While there's nothing wrong with the call to UtcNow (it just wraps a call to the Win32 GetSystemTimeAsFileTime), there is some trouble with ToLocalTime, or actually, with the class CurrentSystemTimeZone that is being used. During the conversion the method GetDaylightChanges is called that causes the boxing. You can look for yourself:

    public override DaylightTime GetDaylightChanges(int year)
    {
        object key = year;
        if (!this.m_CachedDaylightChanges.Contains(key))
        {
            // ..lots of code
        }
 
        return (DaylightTime)this.m_CachedDaylightChanges[key];
    }

This is a good example showing that even in latest versions of the .Net Framework, some types still uses non-generic data structures, from the days of 1.0/1.1. In this case, the data member m_CachedDaylightChanges is actually a Hashtable).
This means that you might find plenty more of cases in which unnecessary boxing occurs without your knowing. But what makes DateTime.Now case especially serious is that it's a very common property to access, especially by logging frameworks for instance.
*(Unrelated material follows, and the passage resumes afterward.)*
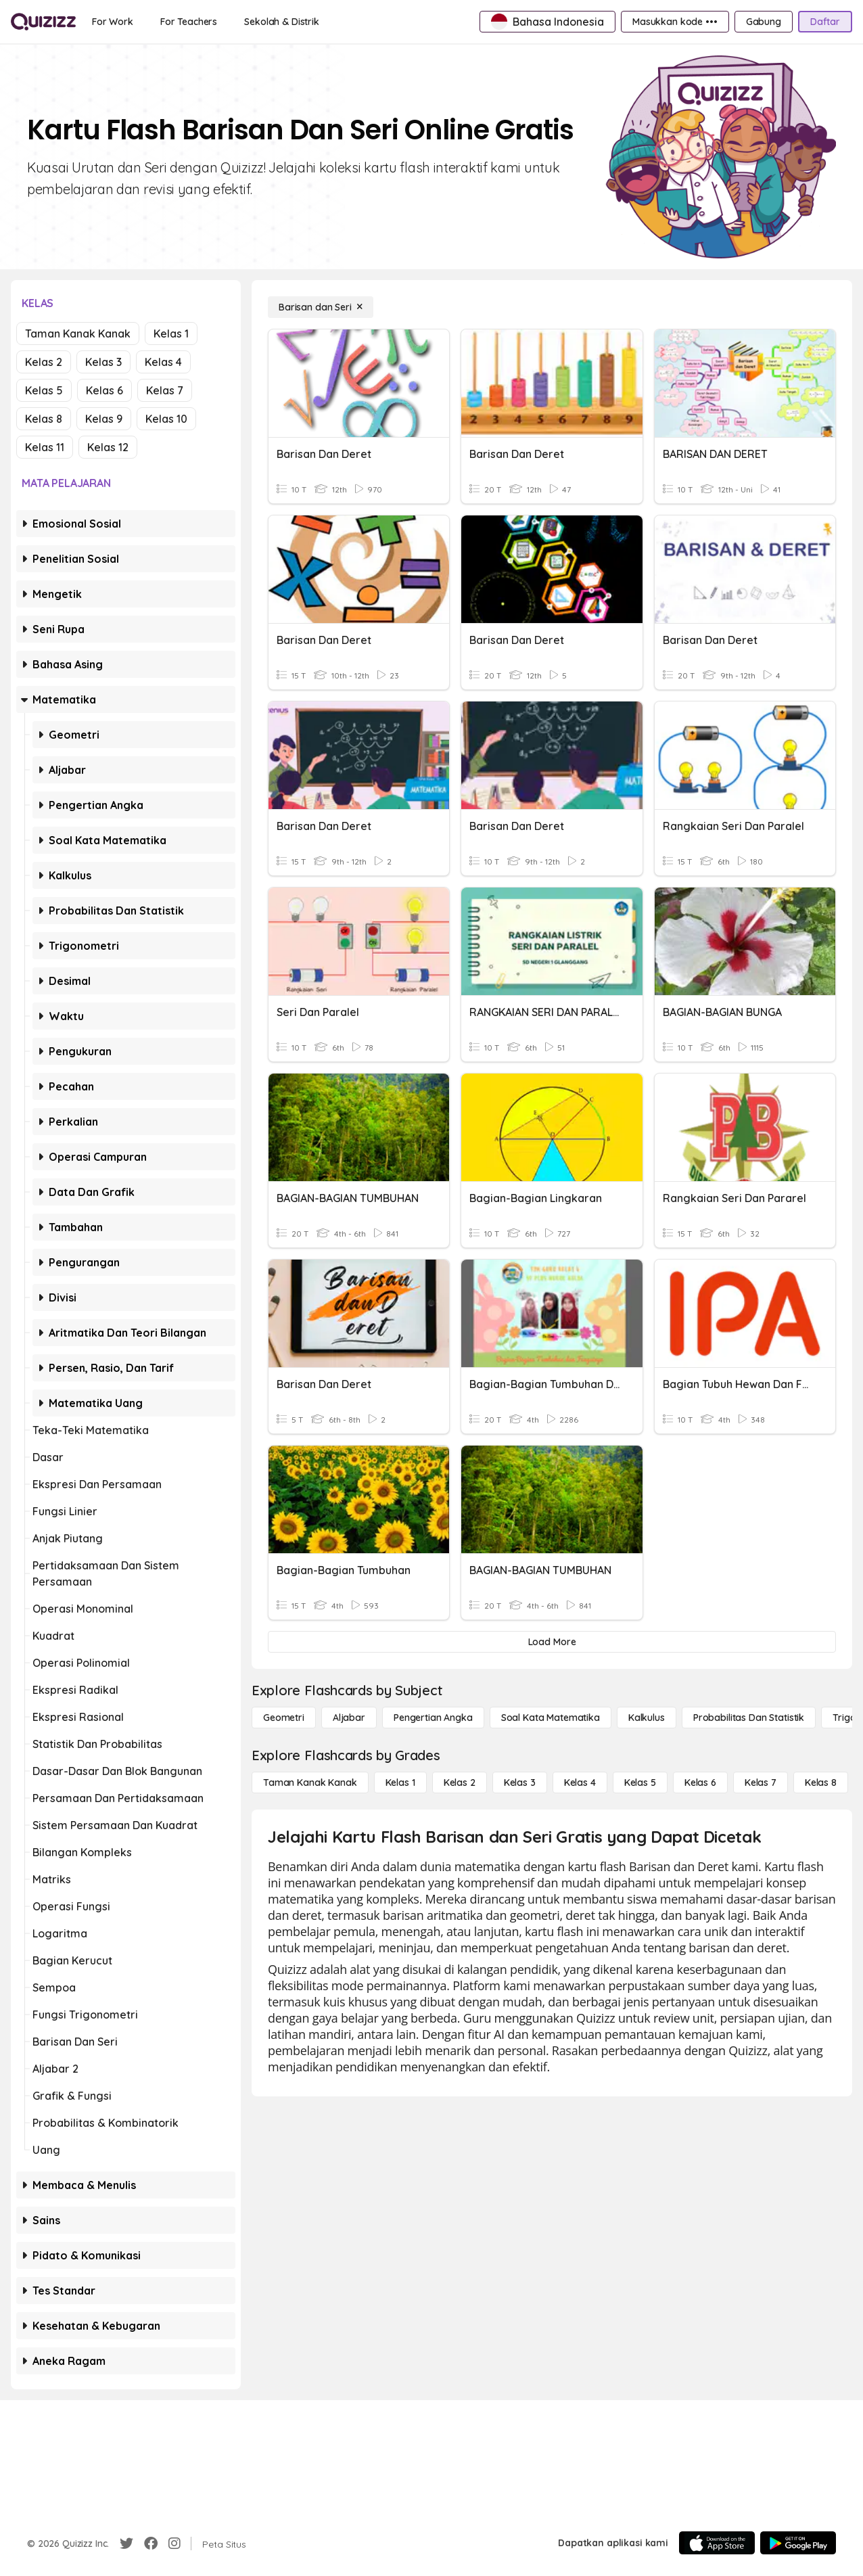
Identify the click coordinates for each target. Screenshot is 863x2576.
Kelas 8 (43, 419)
All of those boxings comes with a price, and it's not cheap. Due to the high frequency of dynamic memory allocations, we could cause some serious stress for the GC.
In order to demonstrate the impact on memory usage, I'll use the following benchmark:

        while (true)
        {
            Stopwatch sw = Stopwatch.StartNew();
 
            for (int i = 0; i < 1000000; i++)
            {
                DateTime now = DateTime.Now;
            }
 
            Console.WriteLine(sw.ElapsedMilliseconds);
        }

After executing this code, we can learn two things. The first, is that it takes on average 456ms to complete each iteration on the while loop (I'll address this result in a moment), and the other, is that we can learn the magnitude of the affect of calling DateTime.Now on our application's memory usage patterns. In this case, I've used perfmon to monitor the application's memory allocation rate:

Even though most of these allocations will be released by the GC in a Generation 0 collection, we still can't take them as granted. Especially if you're developing an application where you need to minimize as possible any dynamic memory allocation, mostly because you want to reduce the number of collections performed by the GC.

How to Avoid The Boxing?
After we've seen why we shouldn't call DateTime.Now (in certain scenarios), raises the question "How could we avoid those unnecessary memory allocations?".
First, there's Microsoft's side, which needs to make sure to update their code to make sure they avoid boxing (e.g, using a Dictionary instead of a Hashtable). But until this happens, we'll need to take matters to our own hands and workaround this issue. My suggestion is to write a wrapper method that is almost identical to UtcNow's implementation (that simply wraps a call to the Win32 API). All we need to do is to call GetLocalTime that will return use the the in SYSTEMTIME format, which we will need to convert back to a DateTime type.
For example:

public static class TimeUtil
{
    [DllImport("kernel32.dll")]
    static extern void GetLocalTime(out SYSTEMTIME time);
 
    [StructLayout(LayoutKind.Sequential)]
    private struct SYSTEMTIME
    {
        public ushort Year;
        public ushort Month;
        public ushort DayOfWeek;
        public ushort Day;
        public ushort Hour;
        public ushort Minute;
        public ushort Second;
        public ushort Milliseconds;
    }
 
    public static DateTime LocalTime
    {
        get
        {
            SYSTEMTIME nativeTime;
            GetLocalTime(out nativeTime);
 
            return new DateTime(nativeTime.Year, nativeTime.Month, nativeTime.Day,
                                nativeTime.Hour, nativeTime.Minute, nativeTime.Second,
                                nativeTime.Milliseconds, DateTimeKind.Local);
        }
    }
}

Running the benchmark from before with this updated implementation, we could see that we completely got rid of the memory allocations, and as a bonus, every iteration takes only 370ms. That is, an 18% improvement over the performance of DateTime.Now's implementation.